Survey highlights changes

    When government professor Ron Rapoport first surveyed a sample of the College of William and Mary’s student population, the university was very different from what it is today.

    “One [difference] that goes without saying is technology,” government professor Clay Clemens ’80 said. “You guys cannot even imagine how different it was in the days before all the things you take for granted.”

    Nearly 35 years ago, Rapoport had his students conduct face-to-face interviews for his survey. This year’s survey was conducted through means of a mass e-mail and Opinio, an online survey software system.

    “Needless to say, no computers, no word-processing,” Clemens said. “You have amazing help in the hands of technology that students in the ’70s could only dream of. It would take two or three times as long to get materials for the same type of paper in the 1970s as it takes now.”

    Government professor John McGlennon, who started teaching at the College in 1974, says that there has also been an enormous change for the faculty.

    “We don’t require as many books as we used to because so many resources are available online,” McGlennon said. “The telephone was the primary means of communication outside the classroom for students trying to get ahold of you, so they would call you at different times of the day and night when papers were due. Now they just send you e-mail.”

    Both McGlennon and Clemens said that while there has always been a close relationship between students and faculty at the College, its growing size has changed some of the dynamics.

    “In my years as [a] student, there would’ve been probably been [a] substantial number of faculty that all students had either taken courses with or known about and you certainly didn’t have as many relatively large intro classes as you have nowadays,” Clemens said.

    The City of Williamsburg itself has also substantially changed, according to Clemens.

    “When I was a student, tourism was king, but the College was second,” Clemens said. “It’s very noticeable now that tourism and retirement are the kings and the college has been downscaled. We are a retirement mecca.”

    This shift in the city’s priorities has led to even fewer “student-friendly options” on campus, he said, recalling how Merchant Square once consisted of a gas station, a few drug stores and a supermarket. Several student-oriented establishments that were located on Jamestown Road and Richmond Road have been pushed out.

    “I get a kick when I hear fellow residents talk about how student social life has come off campus,” Clemens said. “If anything, it’s the other way around. It’s come back on campus … It never was a terribly active college town, but it’s less than it was when I was a student.”

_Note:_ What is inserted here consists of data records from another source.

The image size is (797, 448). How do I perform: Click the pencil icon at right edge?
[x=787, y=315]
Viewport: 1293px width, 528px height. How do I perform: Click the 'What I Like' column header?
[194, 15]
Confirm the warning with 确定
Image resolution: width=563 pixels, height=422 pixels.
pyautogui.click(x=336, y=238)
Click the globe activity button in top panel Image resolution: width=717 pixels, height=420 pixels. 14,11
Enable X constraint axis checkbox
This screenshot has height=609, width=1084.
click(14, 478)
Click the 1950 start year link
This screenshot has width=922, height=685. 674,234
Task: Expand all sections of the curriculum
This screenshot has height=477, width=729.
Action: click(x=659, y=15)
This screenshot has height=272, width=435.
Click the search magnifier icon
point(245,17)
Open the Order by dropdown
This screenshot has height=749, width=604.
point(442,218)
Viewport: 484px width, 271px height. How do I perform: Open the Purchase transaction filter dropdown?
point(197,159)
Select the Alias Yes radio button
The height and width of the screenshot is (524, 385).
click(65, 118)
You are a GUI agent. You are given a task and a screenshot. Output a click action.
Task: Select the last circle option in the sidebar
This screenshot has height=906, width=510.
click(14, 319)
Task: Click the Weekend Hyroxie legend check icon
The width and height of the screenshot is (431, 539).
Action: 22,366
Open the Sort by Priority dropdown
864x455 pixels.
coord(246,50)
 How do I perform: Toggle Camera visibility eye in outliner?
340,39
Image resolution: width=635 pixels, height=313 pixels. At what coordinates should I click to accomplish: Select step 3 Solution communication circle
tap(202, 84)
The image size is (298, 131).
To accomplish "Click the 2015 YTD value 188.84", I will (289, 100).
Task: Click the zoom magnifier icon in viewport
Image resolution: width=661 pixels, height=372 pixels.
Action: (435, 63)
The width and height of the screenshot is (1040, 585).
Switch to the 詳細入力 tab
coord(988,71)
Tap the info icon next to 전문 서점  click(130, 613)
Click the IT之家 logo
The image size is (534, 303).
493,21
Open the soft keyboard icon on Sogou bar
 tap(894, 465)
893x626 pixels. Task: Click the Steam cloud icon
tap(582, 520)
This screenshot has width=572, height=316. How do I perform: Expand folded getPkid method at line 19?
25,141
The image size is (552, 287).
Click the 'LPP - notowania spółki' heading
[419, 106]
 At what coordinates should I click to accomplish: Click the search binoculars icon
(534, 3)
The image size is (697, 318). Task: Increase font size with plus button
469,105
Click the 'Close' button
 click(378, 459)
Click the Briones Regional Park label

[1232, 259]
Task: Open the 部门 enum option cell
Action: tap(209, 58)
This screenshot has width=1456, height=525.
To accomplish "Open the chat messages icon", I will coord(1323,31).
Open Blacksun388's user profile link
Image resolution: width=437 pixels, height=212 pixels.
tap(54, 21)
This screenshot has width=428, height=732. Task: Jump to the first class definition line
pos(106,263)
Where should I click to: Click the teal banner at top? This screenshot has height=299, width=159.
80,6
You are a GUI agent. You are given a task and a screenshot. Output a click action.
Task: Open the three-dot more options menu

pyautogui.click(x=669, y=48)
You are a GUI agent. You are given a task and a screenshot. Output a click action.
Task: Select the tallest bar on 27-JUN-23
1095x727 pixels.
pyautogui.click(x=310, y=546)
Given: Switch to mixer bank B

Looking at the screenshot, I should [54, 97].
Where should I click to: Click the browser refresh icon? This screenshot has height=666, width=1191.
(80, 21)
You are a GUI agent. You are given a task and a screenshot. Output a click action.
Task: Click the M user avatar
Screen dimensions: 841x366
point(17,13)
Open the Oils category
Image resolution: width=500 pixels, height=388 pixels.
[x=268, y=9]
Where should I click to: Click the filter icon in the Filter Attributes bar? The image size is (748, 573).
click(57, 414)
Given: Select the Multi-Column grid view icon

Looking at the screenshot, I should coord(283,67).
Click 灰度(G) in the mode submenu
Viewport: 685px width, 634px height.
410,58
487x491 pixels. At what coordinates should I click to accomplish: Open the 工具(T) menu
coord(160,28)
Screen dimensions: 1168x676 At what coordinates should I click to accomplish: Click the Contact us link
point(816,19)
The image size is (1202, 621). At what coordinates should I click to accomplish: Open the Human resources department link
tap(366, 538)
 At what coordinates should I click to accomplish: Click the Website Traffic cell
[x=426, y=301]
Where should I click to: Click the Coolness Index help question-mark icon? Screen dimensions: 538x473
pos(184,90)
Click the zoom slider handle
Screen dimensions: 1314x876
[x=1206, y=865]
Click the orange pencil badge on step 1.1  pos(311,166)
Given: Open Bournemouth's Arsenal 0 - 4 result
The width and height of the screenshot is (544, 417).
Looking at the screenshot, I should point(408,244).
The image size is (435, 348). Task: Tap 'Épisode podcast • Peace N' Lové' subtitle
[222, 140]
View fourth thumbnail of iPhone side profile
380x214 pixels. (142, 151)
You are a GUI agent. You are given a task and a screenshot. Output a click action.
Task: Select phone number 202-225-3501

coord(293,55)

    McGlennon attributes this growth to focal points of more recent town-gown issues such as the housing policy.

    “There have always been issues between the city and student body,” he said. “Students are a little bit more likely to be aware of their own rights and opportunities and, secondly, both the city and the college [have] grown. So there may have been more opportunities for clashing ideas with what ought to be going on here.”

    McGlennon has also noticed a greater student involvement in the Williamsburg community.

    “We’ve always had a lot of students involved in things like tutoring, but now students are likely not only to be engaged in tutoring but also lobbying the school board and local governing bodies on funding for tutoring programs or alternative school programs,” he said.

    Both McGlennon and Clemens noted the growing prominence in community service, political activism and mobilization among students of the College.

    “My sense is that students are more participating in policy questions today than would’ve been true 25 or 35 years ago, partly because students are interested in a lot more of those questions,” McGlennon said.

    The increase in student activism is a reflection of greater diversity within the student body, McGlennon said.

    “When I first came here, I would say the College overall reflected a pretty affluent, predominantly white population with pretty strong tilt toward moderate, conservative Republicanism,” McGlennon said. “Nowadays, backgrounds of students are much more varied, [there is] still [a] fairly affluent student body, but there is more diversity in range of political opinions and social ideas.”

    Clemens recalls students and faculty mobilizing against the expansion of the football stadium to keep the College in Division I football.

    “Compared to the big issues on college campuses in the ’60s, it was not that much,” Clemens said. “You’re talking about Vietnam and civil rights protests. This was all I can think of from the late ’70s that fits the description of a big-scaled protest.”

    More recent controversial issues mobilizing students include the Gene Nichol controversy and the appointment of Henry Kissinger as chancellor. Student issues that have stayed constant across time include parking.

    “Generally, it’s been a pretty fairly amicable relationship with the administration as a whole,” Clemens said. “Students are definitely smarter. But not as smart as they think.”